La pression sur la roupie, qui a récemment franchi le seuil de 92 dollars, est également un sujet de préoccupation. Sivaram estime que les investisseurs institutionnels étrangers (FII) réduisent leur exposition à l’Inde en raison d’opportunités de rendement plus intéressantes en Asie.

“L’Asie connaît actuellement un super-cycle de croissance des bénéfices,” a-t-il expliqué. “La Corée du Sud devrait afficher une croissance des bénéfices de 100% cette année, Taïwan de 25 à 30%, et même la Chine affiche une croissance de 15 à 18%, en grande partie grâce à la demande de puces et de DRAM.”

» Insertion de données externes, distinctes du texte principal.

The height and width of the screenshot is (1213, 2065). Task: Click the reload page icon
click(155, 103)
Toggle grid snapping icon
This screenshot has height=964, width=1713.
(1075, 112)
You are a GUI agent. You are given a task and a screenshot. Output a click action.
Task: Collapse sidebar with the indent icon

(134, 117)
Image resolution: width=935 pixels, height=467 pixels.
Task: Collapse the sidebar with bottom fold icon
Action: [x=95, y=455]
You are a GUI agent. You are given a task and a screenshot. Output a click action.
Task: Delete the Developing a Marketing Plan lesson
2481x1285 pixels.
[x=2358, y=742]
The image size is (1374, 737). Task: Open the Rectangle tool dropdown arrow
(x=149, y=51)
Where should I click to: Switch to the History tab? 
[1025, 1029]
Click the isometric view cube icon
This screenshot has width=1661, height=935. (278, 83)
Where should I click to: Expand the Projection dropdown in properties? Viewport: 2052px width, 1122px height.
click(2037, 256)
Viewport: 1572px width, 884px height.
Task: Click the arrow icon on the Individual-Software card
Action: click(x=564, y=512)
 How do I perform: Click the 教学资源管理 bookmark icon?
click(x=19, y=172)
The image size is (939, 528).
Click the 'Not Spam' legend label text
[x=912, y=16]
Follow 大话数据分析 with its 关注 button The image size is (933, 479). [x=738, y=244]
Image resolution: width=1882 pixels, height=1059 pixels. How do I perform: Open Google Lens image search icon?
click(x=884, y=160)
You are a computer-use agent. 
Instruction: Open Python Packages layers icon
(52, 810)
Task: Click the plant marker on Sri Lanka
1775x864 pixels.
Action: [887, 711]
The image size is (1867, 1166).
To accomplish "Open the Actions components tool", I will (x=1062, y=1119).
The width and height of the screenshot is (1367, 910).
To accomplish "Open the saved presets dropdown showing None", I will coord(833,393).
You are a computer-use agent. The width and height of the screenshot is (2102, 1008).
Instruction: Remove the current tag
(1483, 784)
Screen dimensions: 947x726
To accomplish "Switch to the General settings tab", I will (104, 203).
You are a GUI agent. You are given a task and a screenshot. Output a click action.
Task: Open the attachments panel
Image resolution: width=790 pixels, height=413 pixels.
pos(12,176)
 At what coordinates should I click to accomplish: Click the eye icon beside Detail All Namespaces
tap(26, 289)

L’Inde, en revanche, a eu du mal à maintenir une croissance rentable au cours des 18 derniers mois. Sivaram prévoit une amélioration pour l’exercice 2027, avec une croissance des bénéfices qui pourrait atteindre 15%, mais reconnaît que les valorisations indiennes restent élevées par rapport à d’autres marchés asiatiques.

Sélectivité et prudence de mise

Selon Sivaram, cette situation pourrait retarder un retour significatif des capitaux étrangers en Inde. Il conseille aux investisseurs de faire preuve de sélectivité et de ne pas s’attendre à des opportunités d’achat massives.

Il a également mis en garde contre un optimisme excessif concernant le secteur de la technologie de l’information (IT), soulignant les défis structurels auxquels il est confronté en raison de l’essor de l’intelligence artificielle (IA). Il compare la situation actuelle à celle du secteur des médias il y a dix ans, où l’arrivée de la vidéo en streaming a entraîné une érosion des valorisations.

“Les revenus ne vont pas tomber à zéro, mais la valeur terminale s’érode,” a-t-il déclaré. “C’est un événement de dévalorisation que beaucoup de gens ignorent.”

Sivaram a souligné que l’Inde ne dispose pas encore d’un avantage clair dans le domaine de l’IA, contrairement à la Corée du Sud et à Taïwan, où les investissements étrangers sont axés sur ce secteur.

En conclusion, Sivaram appelle à la prudence, soulignant que les risques géopolitiques, la concurrence mondiale pour les capitaux et les défis spécifiques à chaque secteur exigeront une approche sélective de la part des investisseurs. Il a également souligné que les indices boursiers indiens peuvent masquer la faiblesse sous-jacente du marché.